Saint John’s Tin Can Beach to be cut off to public
CN Rail building a new track between potash terminal and the former sugar refinery property
People in Saint John's central peninsula are about to lose their main access to Tin Can Beach.
The stretch of shoreline on the south end waterfront has long been an area open for dog-walking and exploring. However, CN Rail is putting in a new track between the potash terminal and the former sugar refinery property.
When the line becomes operational, the public will not be allowed to cross the train track, said Jim Feeny, Director of Public and Government Affairs for CN.
"There will be rail cars that will be moving on it, and it will not be a place where we will allow people to walk on the track or over the track."
"Rail tracks are not places where people should be. It is private property first and foremost," said Feeny.
“Secondly it is very, very dangerous to be around tracks — a live track — where rail cars are moving back and forth. So it's a question of safety and property."
Feeny says the new line replaces an old railway track that had been partially removed. It had been out of service for well over a decade.
Besides the track, the only potential access point to the beach is through the city-owned former Lantic Sugar refinery property, which is officially closed.
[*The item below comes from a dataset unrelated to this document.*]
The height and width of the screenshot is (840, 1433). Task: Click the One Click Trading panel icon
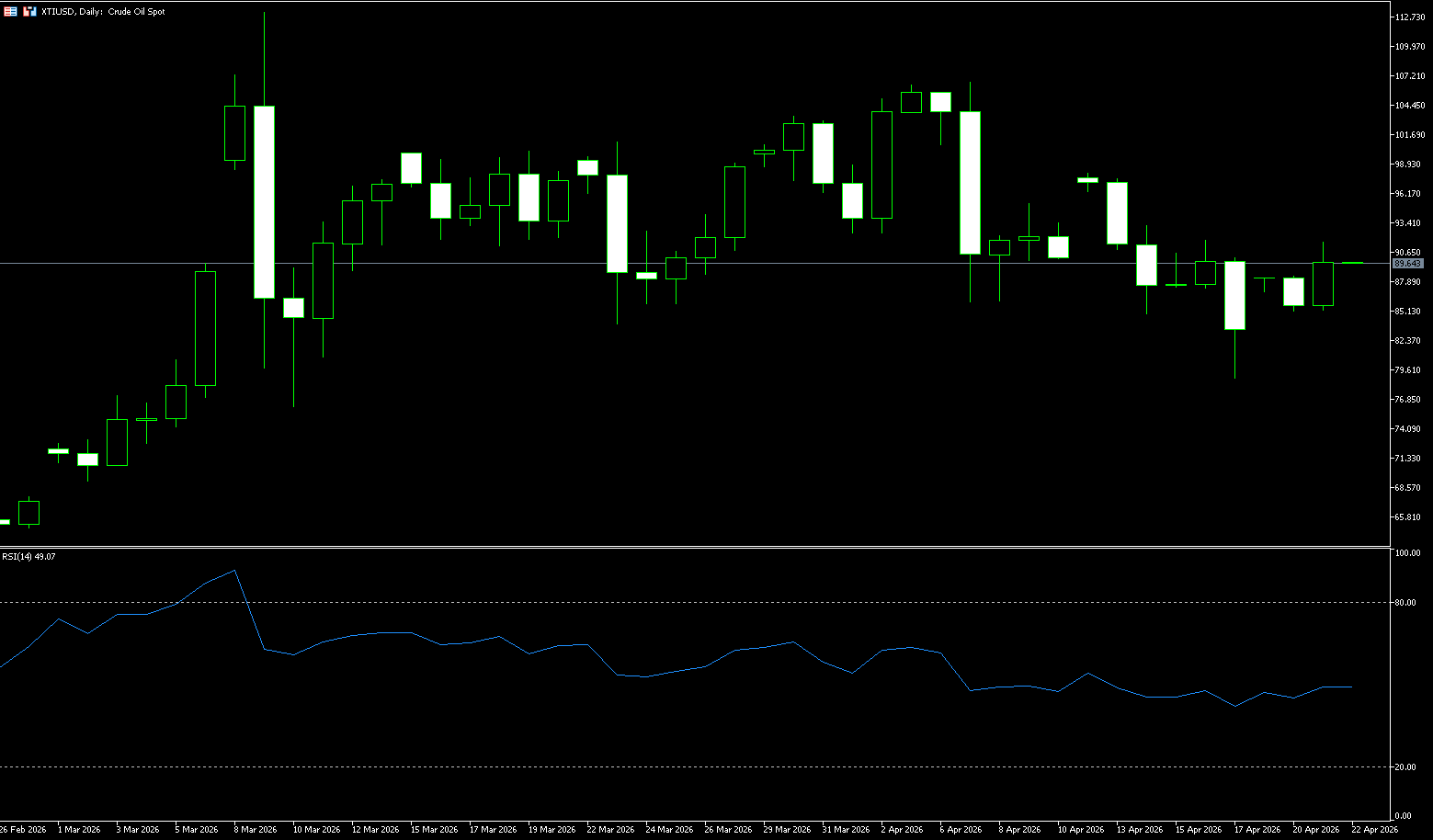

The timing of this restriction couldn't be worse for University of New Brunswick Saint John politics Professor Hepzibah Muñoz-Martinez. She is working with a group of students just now completing a study on the potential to revitalize Tin Can Beach as a public space.
It's a great area to see how the tide changes, [and ] to see what's underneath the rocks when the tide goes down. - Hepzibah Muñoz-Martinez
Muñoz-Martinez said she’s lived in different cities in Canada, and all of them happened to have direct access to water.
“I realized the areas that were closer to water were very vibrant neighbourhoods, that allowed not only for lots of economic development, but also for some sort of public space for the community to interact with each other,” she said.
She said the beach provides some variety of public space for business people and residents of the inner-city, who may not have access to cars.
"It's a great area to see how the tide changes, [and] to see what's underneath in the rocks when the tide goes down," said Muñoz-Martinez.
"Also, it's the best unobstructed view of Partridge Island."
Fourth-year UNBSJ student Adam Smith has canvassed people in the south end of Saint John, to find out how they feel about Tin Can Beach, and its potential as a public space.
“People use the area already — whether it be teenagers going down to have a bonfire on a summer night, people just going down to see Partridge Island, or just looking at the different marine life down there. It’s a huge space, and there’s no reason you couldn’t do multiple things with the area,” said Smith.
“You realize the impact [beach revitalization] could actually have on a community, especially a community like the south end where it’s a priority neighbourhood, Smith said.
“We could make a space that people from the east side, the west side, the north end, want to go to [in] the south end. We could see the community really start to evolve, and hopefully, investors come in.”
Late Monday morning, on Twitter, Saint John mayor Mel Norton said this is the first he's heard about a restriction on access to Tin Can Beach. Norton said quality of life and industry are not mutually exclusive, and he planned to look into the issue.